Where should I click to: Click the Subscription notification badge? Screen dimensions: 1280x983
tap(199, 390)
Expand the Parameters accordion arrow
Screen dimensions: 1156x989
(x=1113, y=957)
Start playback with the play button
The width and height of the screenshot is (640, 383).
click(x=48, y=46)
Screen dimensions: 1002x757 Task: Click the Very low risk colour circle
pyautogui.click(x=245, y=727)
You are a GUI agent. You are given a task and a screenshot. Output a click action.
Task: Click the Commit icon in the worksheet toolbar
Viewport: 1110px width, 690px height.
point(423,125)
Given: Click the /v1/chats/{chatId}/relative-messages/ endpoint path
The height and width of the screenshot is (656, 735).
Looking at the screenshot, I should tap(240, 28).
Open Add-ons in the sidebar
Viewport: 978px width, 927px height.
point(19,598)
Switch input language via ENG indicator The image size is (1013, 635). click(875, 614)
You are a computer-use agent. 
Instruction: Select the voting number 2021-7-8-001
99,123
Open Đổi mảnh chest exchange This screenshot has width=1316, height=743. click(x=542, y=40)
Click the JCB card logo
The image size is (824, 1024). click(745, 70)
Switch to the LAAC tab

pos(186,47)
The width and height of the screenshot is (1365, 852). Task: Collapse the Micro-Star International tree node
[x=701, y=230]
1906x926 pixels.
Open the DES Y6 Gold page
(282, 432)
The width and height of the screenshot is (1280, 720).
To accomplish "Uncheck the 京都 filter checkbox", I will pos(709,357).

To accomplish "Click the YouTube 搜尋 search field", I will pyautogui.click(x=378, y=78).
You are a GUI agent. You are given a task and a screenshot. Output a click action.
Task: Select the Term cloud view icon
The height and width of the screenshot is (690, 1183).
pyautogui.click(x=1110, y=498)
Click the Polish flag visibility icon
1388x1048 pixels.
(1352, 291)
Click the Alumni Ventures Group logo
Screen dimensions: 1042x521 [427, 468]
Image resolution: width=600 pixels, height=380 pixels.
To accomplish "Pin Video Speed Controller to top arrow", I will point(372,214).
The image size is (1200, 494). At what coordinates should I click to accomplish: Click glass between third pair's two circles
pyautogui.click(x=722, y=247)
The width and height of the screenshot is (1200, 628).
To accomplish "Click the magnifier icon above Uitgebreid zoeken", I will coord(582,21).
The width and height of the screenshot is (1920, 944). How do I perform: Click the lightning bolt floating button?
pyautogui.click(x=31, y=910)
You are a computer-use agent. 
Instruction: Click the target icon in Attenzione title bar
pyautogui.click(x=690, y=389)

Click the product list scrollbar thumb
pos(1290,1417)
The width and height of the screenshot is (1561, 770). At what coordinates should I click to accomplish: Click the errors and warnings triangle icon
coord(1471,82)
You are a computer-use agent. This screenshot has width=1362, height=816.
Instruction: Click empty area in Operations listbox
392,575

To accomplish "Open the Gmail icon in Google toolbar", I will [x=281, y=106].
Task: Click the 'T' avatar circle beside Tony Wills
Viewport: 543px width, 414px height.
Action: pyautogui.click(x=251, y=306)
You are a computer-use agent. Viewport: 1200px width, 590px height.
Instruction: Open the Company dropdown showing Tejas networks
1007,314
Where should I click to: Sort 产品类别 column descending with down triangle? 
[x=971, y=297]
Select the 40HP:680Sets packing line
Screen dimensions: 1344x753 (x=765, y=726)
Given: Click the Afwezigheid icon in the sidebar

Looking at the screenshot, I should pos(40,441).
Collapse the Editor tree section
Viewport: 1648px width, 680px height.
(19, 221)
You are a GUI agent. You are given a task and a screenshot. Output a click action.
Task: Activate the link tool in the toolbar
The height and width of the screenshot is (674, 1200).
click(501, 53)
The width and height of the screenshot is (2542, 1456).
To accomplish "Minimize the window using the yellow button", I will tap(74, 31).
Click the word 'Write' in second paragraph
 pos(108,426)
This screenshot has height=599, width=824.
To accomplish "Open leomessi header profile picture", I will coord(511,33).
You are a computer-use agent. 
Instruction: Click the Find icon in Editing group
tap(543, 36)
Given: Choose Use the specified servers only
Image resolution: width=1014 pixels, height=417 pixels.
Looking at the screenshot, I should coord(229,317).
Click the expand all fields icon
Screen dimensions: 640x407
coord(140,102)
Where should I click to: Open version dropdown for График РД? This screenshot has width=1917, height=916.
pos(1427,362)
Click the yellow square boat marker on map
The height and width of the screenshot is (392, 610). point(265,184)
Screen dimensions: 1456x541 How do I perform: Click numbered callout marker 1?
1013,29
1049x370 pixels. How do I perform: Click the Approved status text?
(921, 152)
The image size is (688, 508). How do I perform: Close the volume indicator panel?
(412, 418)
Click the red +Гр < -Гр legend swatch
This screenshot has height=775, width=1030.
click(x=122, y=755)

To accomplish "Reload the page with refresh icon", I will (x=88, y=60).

▸ **REQUIRED WORK**:
Return the full listing unchanged.

▸ **TASK RESPONSE**:
Where should I click to: Click the Subscription notification badge? Screen dimensions: 1280x983
tap(199, 390)
Expand the Parameters accordion arrow
Screen dimensions: 1156x989
(x=1113, y=957)
Start playback with the play button
The width and height of the screenshot is (640, 383).
click(x=48, y=46)
Screen dimensions: 1002x757 Task: Click the Very low risk colour circle
pyautogui.click(x=245, y=727)
You are a GUI agent. You are given a task and a screenshot. Output a click action.
Task: Click the Commit icon in the worksheet toolbar
Viewport: 1110px width, 690px height.
point(423,125)
Given: Click the /v1/chats/{chatId}/relative-messages/ endpoint path
The height and width of the screenshot is (656, 735).
Looking at the screenshot, I should tap(240, 28).
Open Add-ons in the sidebar
Viewport: 978px width, 927px height.
point(19,598)
Switch input language via ENG indicator The image size is (1013, 635). click(875, 614)
You are a computer-use agent. 
Instruction: Select the voting number 2021-7-8-001
99,123
Open Đổi mảnh chest exchange This screenshot has width=1316, height=743. click(x=542, y=40)
Click the JCB card logo
The image size is (824, 1024). click(745, 70)
Switch to the LAAC tab

pos(186,47)
The width and height of the screenshot is (1365, 852). Task: Collapse the Micro-Star International tree node
[x=701, y=230]
1906x926 pixels.
Open the DES Y6 Gold page
(282, 432)
The width and height of the screenshot is (1280, 720).
To accomplish "Uncheck the 京都 filter checkbox", I will pos(709,357).

To accomplish "Click the YouTube 搜尋 search field", I will pyautogui.click(x=378, y=78).
You are a GUI agent. You are given a task and a screenshot. Output a click action.
Task: Select the Term cloud view icon
The height and width of the screenshot is (690, 1183).
pyautogui.click(x=1110, y=498)
Click the Polish flag visibility icon
1388x1048 pixels.
(1352, 291)
Click the Alumni Ventures Group logo
Screen dimensions: 1042x521 [427, 468]
Image resolution: width=600 pixels, height=380 pixels.
To accomplish "Pin Video Speed Controller to top arrow", I will point(372,214).
The image size is (1200, 494). At what coordinates should I click to accomplish: Click glass between third pair's two circles
pyautogui.click(x=722, y=247)
The width and height of the screenshot is (1200, 628).
To accomplish "Click the magnifier icon above Uitgebreid zoeken", I will coord(582,21).
The width and height of the screenshot is (1920, 944). How do I perform: Click the lightning bolt floating button?
pyautogui.click(x=31, y=910)
You are a computer-use agent. 
Instruction: Click the target icon in Attenzione title bar
pyautogui.click(x=690, y=389)

Click the product list scrollbar thumb
pos(1290,1417)
The width and height of the screenshot is (1561, 770). At what coordinates should I click to accomplish: Click the errors and warnings triangle icon
coord(1471,82)
You are a computer-use agent. This screenshot has width=1362, height=816.
Instruction: Click empty area in Operations listbox
392,575

To accomplish "Open the Gmail icon in Google toolbar", I will [x=281, y=106].
Task: Click the 'T' avatar circle beside Tony Wills
Viewport: 543px width, 414px height.
Action: pyautogui.click(x=251, y=306)
You are a computer-use agent. Viewport: 1200px width, 590px height.
Instruction: Open the Company dropdown showing Tejas networks
1007,314
Where should I click to: Sort 产品类别 column descending with down triangle? 
[x=971, y=297]
Select the 40HP:680Sets packing line
Screen dimensions: 1344x753 (x=765, y=726)
Given: Click the Afwezigheid icon in the sidebar

Looking at the screenshot, I should pos(40,441).
Collapse the Editor tree section
Viewport: 1648px width, 680px height.
(19, 221)
You are a GUI agent. You are given a task and a screenshot. Output a click action.
Task: Activate the link tool in the toolbar
The height and width of the screenshot is (674, 1200).
click(501, 53)
The width and height of the screenshot is (2542, 1456).
To accomplish "Minimize the window using the yellow button", I will tap(74, 31).
Click the word 'Write' in second paragraph
 pos(108,426)
This screenshot has height=599, width=824.
To accomplish "Open leomessi header profile picture", I will coord(511,33).
You are a computer-use agent. 
Instruction: Click the Find icon in Editing group
tap(543, 36)
Given: Choose Use the specified servers only
Image resolution: width=1014 pixels, height=417 pixels.
Looking at the screenshot, I should coord(229,317).
Click the expand all fields icon
Screen dimensions: 640x407
coord(140,102)
Where should I click to: Open version dropdown for График РД? This screenshot has width=1917, height=916.
pos(1427,362)
Click the yellow square boat marker on map
The height and width of the screenshot is (392, 610). point(265,184)
Screen dimensions: 1456x541 How do I perform: Click numbered callout marker 1?
1013,29
1049x370 pixels. How do I perform: Click the Approved status text?
(921, 152)
The image size is (688, 508). How do I perform: Close the volume indicator panel?
(412, 418)
Click the red +Гр < -Гр legend swatch
This screenshot has height=775, width=1030.
click(x=122, y=755)

To accomplish "Reload the page with refresh icon", I will (x=88, y=60).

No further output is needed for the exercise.